Samet and Greenwald said sensitivity around anti-Semitism can sometimes make it harder for Jews to confront their own racism.
“I had also thought that as a Jewish person, every generation going back had been persecuted and my ancestors hadn’t enslaved anyone, so I was exempt,” said Greenberg, who works at a Holocaust museum. “Whether I like it or not, I benefit from white privilege.”
Greenberg frequently posts about anti-Semitism and anti-Zionism she has encountered in the social justice world. Samet said she has warned several people about it as they delve deeper into those kinds of accounts.
“I have to admit that it can be a huge turnoff,” Samet said.
But they also view their role as helping Orthodox women understand how to enter social justice spaces respectfully. They suggested that followers reach out to them with questions rather than reaching out to black women at the moment.
“You quiet yourself, you quietly listen, you read the room, you see where the person is coming from,” Greenberg said in the livestream.

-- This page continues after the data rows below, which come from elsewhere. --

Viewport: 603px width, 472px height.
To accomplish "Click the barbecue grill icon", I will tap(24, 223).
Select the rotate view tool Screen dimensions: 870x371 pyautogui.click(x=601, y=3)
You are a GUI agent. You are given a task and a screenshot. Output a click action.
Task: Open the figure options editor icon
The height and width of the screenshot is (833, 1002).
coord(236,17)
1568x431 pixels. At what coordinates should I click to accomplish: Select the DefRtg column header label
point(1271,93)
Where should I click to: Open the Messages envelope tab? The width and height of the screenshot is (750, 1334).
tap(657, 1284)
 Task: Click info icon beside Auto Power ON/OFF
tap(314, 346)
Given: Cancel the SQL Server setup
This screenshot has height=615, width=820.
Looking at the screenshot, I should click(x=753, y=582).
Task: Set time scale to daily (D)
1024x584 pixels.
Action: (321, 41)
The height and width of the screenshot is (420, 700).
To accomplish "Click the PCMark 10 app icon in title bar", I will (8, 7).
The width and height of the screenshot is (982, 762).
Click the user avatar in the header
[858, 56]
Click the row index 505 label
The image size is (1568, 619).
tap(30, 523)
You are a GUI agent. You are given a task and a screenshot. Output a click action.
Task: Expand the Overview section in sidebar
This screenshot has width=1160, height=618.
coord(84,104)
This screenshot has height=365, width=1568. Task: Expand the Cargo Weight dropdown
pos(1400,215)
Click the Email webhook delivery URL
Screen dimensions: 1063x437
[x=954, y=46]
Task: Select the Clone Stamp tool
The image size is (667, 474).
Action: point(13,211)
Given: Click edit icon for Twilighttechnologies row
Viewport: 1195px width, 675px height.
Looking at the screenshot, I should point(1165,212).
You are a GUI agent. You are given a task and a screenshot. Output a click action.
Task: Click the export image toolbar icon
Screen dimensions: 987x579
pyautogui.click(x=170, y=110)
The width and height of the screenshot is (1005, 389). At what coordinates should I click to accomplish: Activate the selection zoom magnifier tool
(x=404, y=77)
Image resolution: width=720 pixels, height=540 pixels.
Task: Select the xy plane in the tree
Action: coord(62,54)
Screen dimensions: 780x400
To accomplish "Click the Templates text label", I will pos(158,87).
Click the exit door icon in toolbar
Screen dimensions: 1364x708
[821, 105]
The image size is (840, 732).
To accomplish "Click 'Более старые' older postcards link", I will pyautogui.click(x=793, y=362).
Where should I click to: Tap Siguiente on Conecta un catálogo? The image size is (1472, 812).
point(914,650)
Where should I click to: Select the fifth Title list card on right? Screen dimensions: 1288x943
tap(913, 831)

“If there’s a term you don’t understand, if you have Instagram, you have Google,” Samet added. “Don’t go into the comments and ask what is this.”
For both women, their Jewishness is inherently connected to the need to fight racism – and their decision to speak up about it, even when it’s uncomfortable.
“’Tzedek tzedek tirdof,’” Samet said, quoting the Hebrew verse that means “justice, justice, you shall pursue.” “That mandate to pursue justice, it’s not like oh when you see justice, wave hi at justice, it’s like pursue it. That’s active, that’s not passive.”